_AIM OF THE TASK_. Write out only the lines from the start of the entries up to and including the line with "Menu (100, 76)"; please skip the pictures.

_Stored records_.

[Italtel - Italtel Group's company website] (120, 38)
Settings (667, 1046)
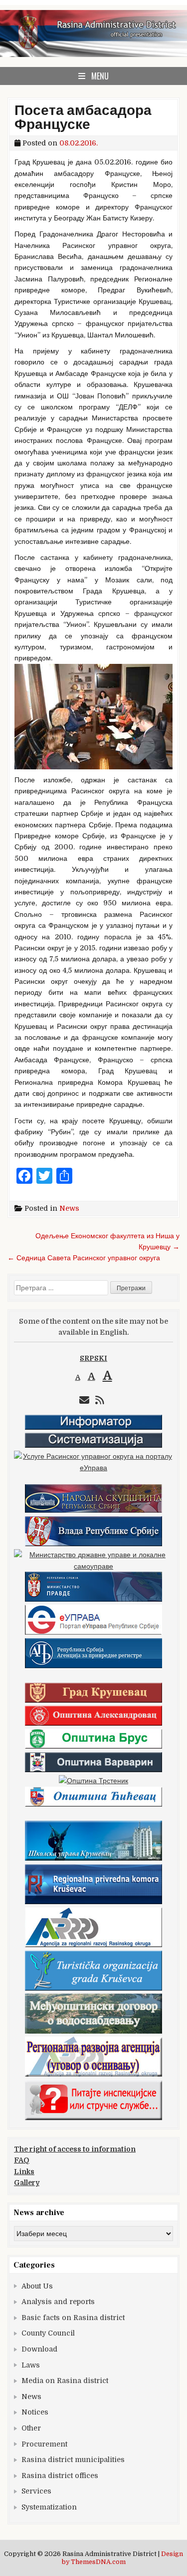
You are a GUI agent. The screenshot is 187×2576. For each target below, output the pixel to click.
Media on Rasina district (64, 2381)
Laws (30, 2365)
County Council (48, 2333)
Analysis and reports (58, 2302)
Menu (100, 76)
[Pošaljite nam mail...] (84, 1400)
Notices (34, 2412)
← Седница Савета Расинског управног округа (83, 1258)
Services (36, 2491)
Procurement (44, 2444)
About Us (37, 2286)
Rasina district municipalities (73, 2460)
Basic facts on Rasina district (73, 2318)
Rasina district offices (59, 2476)
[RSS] (99, 1400)
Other (31, 2428)
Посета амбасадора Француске (83, 117)
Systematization (49, 2507)
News (69, 1208)
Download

_OUTPUT_.
[Italtel - Italtel Group's company website] (120, 38)
Settings (667, 1046)
You are a GUI agent. The screenshot is 187×2576. For each target below, output the pixel to click.
Media on Rasina district (64, 2381)
Laws (30, 2365)
County Council (48, 2333)
Analysis and reports (58, 2302)
Menu (100, 76)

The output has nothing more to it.